Эмилия отпустила Даниэля без единого упрека, не спрашивая, куда он идет. Савальса встретил Эмилию, не спрашивая, где она была, и тоже без единого упрека. А потом время стало распоряжаться смелостью и обидой каждого из них.

Дни сложились в месяцы, а жизнь с ее несчастьями и радостями завязалась в напряженный узел. Савальса и Эмилия снова стали работать вместе. Беспокоясь все время о других, об их гнойниках и болезнях, об их возможном излечении или неминуемой смерти, они стали неразлучной парой. Они научились быть рядом каждый день, как детали одних часов. Каждый день все больше людей приходило в кабинет Савальсы за помощью и находило ее у этой пары глупцов, способных поспорить с судьбой даже из-за самых непредвиденных телесных напастей.

Однажды сентябрьским полднем 1912 года Савальса пришел в аптеку и попросил Эмилию и Диего поехать с ним вместе по одному делу. Диего был в курсе этого дела, которое привело его к ним, но решил, что Савальса заслуживает, чтобы его оставили наедине с Эмилией в этот торжественный момент, поэтому он извинился, сославшись на то, что не может оставить без присмотра аптеку, и только вздохнул вслед ни о чем не догадывающейся и заинтригованной Эмилии, которую торопил Антонио.

В начале года хозяева одного загородного дома выставили его на продажу, запросив гораздо меньше его стоимости, потому что бежали из страны, словно от чумы. Савальса, услышав об этом от Хосефы, поспешил сделать выгодную покупку. В течение нескольких месяцев он хранил в секрете, для чего он собирается использовать этот дом.

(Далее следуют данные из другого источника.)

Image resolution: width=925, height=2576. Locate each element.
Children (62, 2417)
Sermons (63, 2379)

Эмилия замечала, как он исчезает еще до полудня или опаздывает к пятичасовому приему больных, не говоря ни слова.

– У него есть невеста, и он хочет сохранить это в тайне, – сказала Эмилия матери.

– Не может быть, – возразила ей Хосефа. – Именно эти тайны и узнаются быстрее всех остальных.

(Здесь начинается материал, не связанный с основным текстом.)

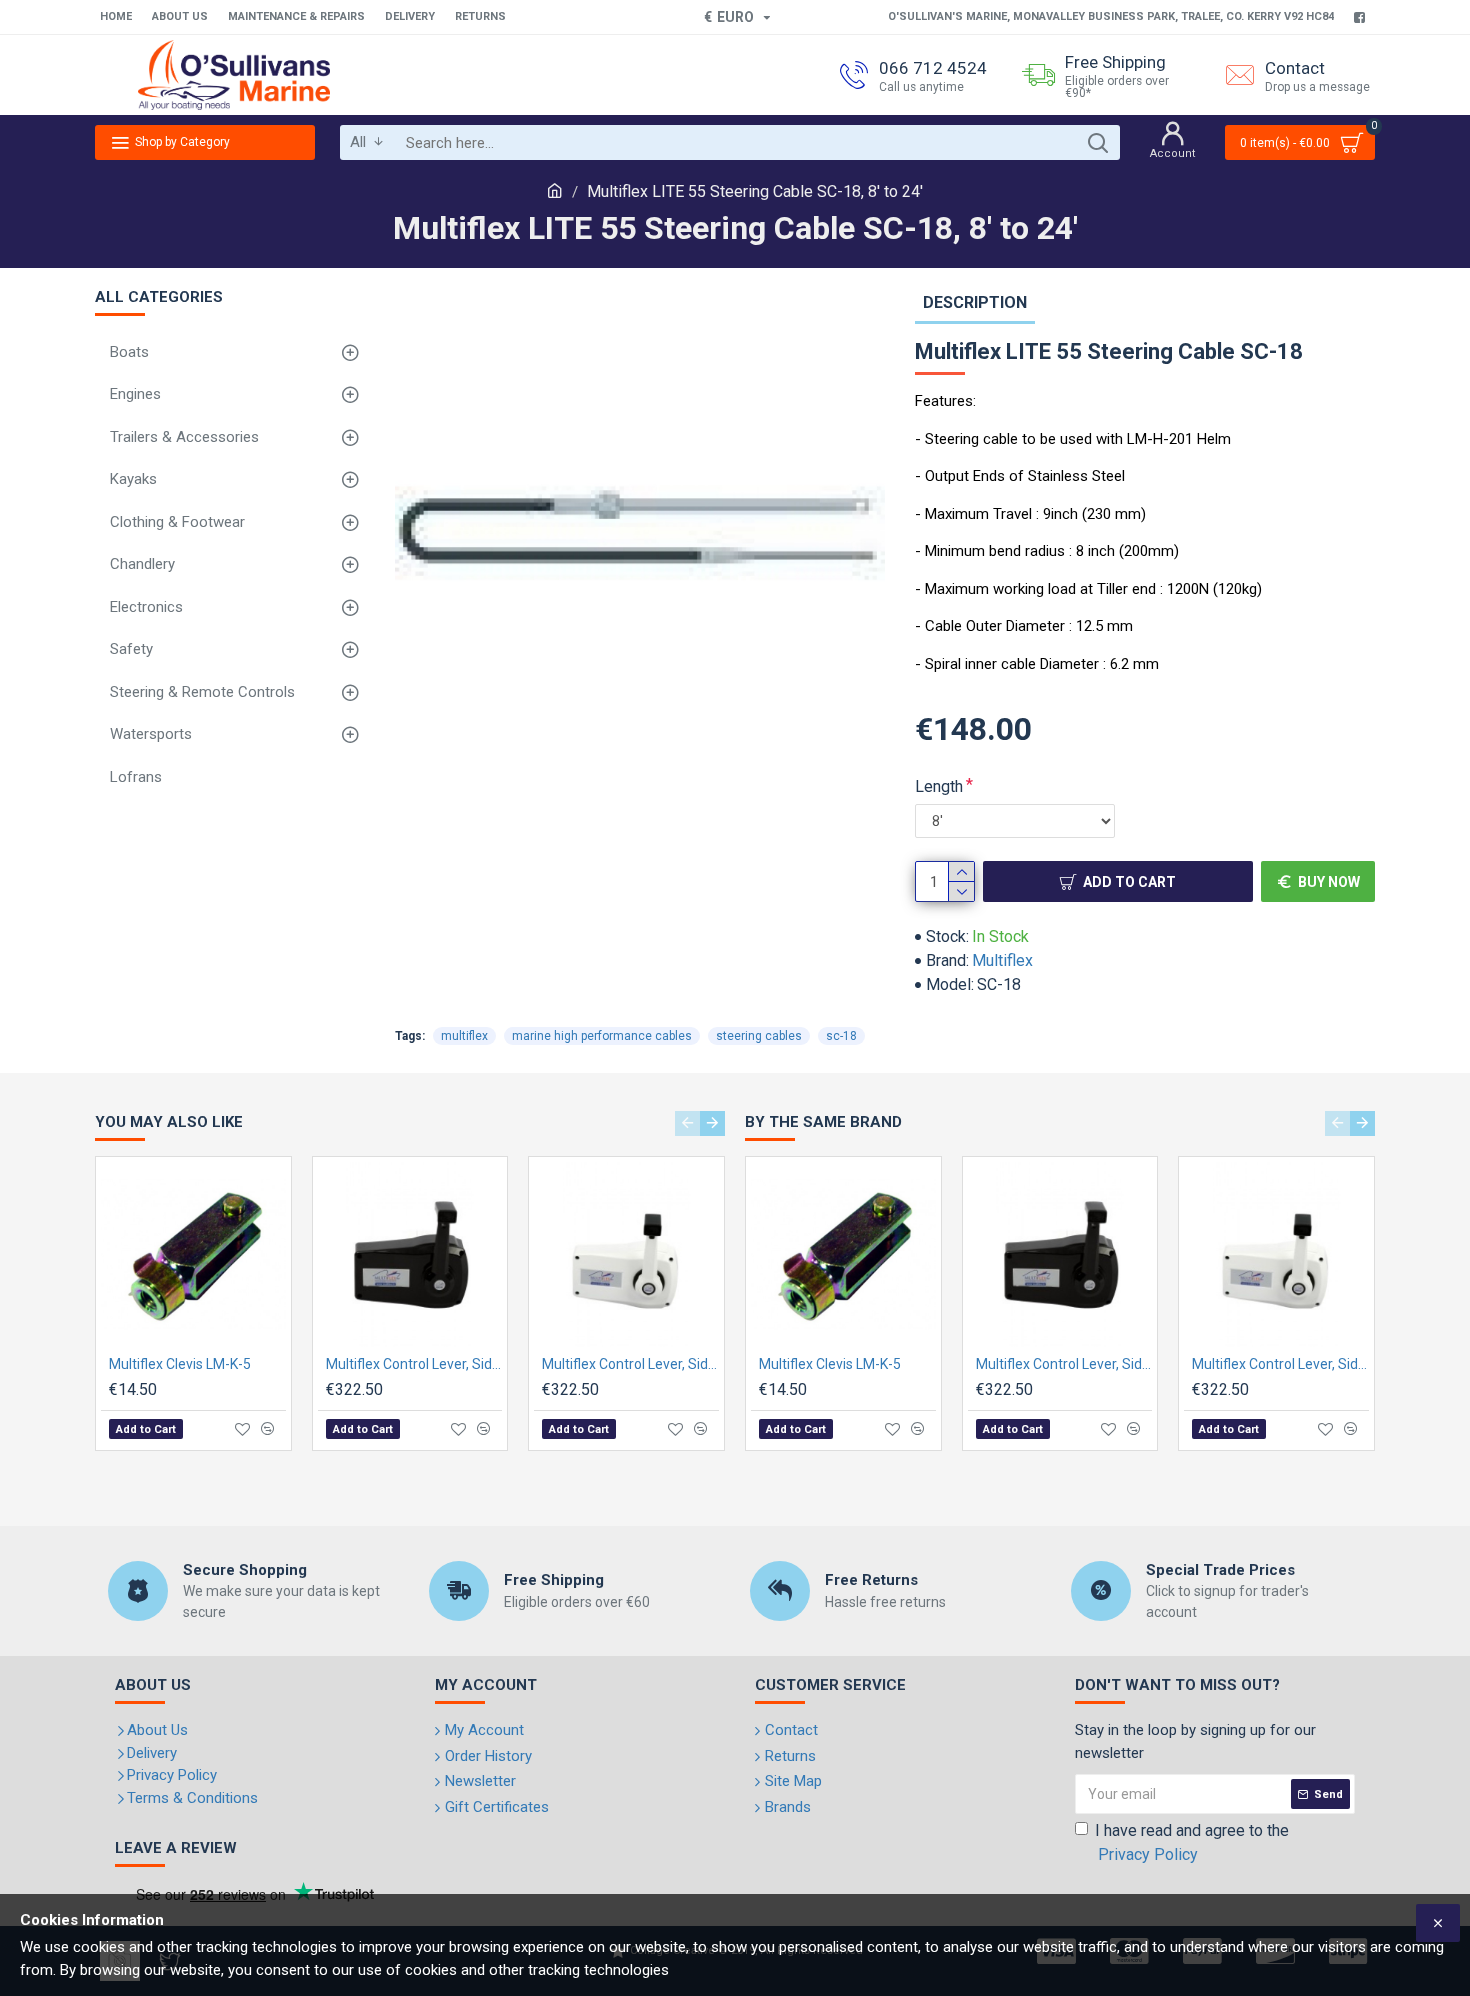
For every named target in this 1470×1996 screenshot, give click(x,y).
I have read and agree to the (1192, 1842)
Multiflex (1002, 960)
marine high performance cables (602, 1036)
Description (975, 302)
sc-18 (841, 1036)
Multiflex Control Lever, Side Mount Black (414, 1364)
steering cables (759, 1036)
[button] (687, 1123)
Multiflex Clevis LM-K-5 (180, 1364)
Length (939, 786)
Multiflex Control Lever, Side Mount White (630, 1364)
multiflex (464, 1036)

На деньги, не израсходованные на свадьбу и путешествие в Европу, Савальса оборудовал в этом доме маленькую больницу. И когда она была готова, привел туда Эмилию.

– Это почти все, что у меня есть, и это гораздо больше, чем я мог мечтать, – сказал он ей, прежде чем открыть дверь.

Эмилия Саури обошла дом, и большего энтузиазма не вызвали бы у нее все чудеса Европы. Она ходила из комнаты в комнату, прикидывая, как и куда поставить мебель, открывала и закрывала окна, порадовалась зеленой траве в саду, и, когда она думала, что увидела уже все, сияющий Савальса отвел ее в маленькую операционную с современными аппаратами и инструментами, как в кино.

Савальса добыл это оборудование благодаря протекции американского консула в Пуэбле, краснощекого и улыбчивого старичка, которого он вылечил от диспепсии, как тот полагал, хронической, и который поэтому любил его не меньше, чем свою родину. Посол Соединенных Штатов в Мексике упорно старался уничтожить режим Мадеро и в своем стремлении добиться этого сообщал своему правительству всевозможные небылицы об опасности, которой подвергаются жизнь и имущество американских граждан. Для подтверждении этой версии ему всегда нужны были свежие факты о хищениях, преследовании или разорении соотечественников, в общем, о любых несчастных случаях. Блестящая аппаратура из операционной была заказана им самим, чтобы выдумать и подкрепить бесспорными фактами историю о несчастном несуществующем враче, переправившем в Мексику очень дорогое оборудование и бросившем его там из-за опасения преследований со стороны режима Мадеро и того кошмара, в котором он жил лишь потому, что он иностранец. Когда посол счел свою историю вполне доказанной, он выставил оборудование на продажу, и при посредничестве сметливого консула в Пуэбле Савальса его купил за пятую часть стоимости.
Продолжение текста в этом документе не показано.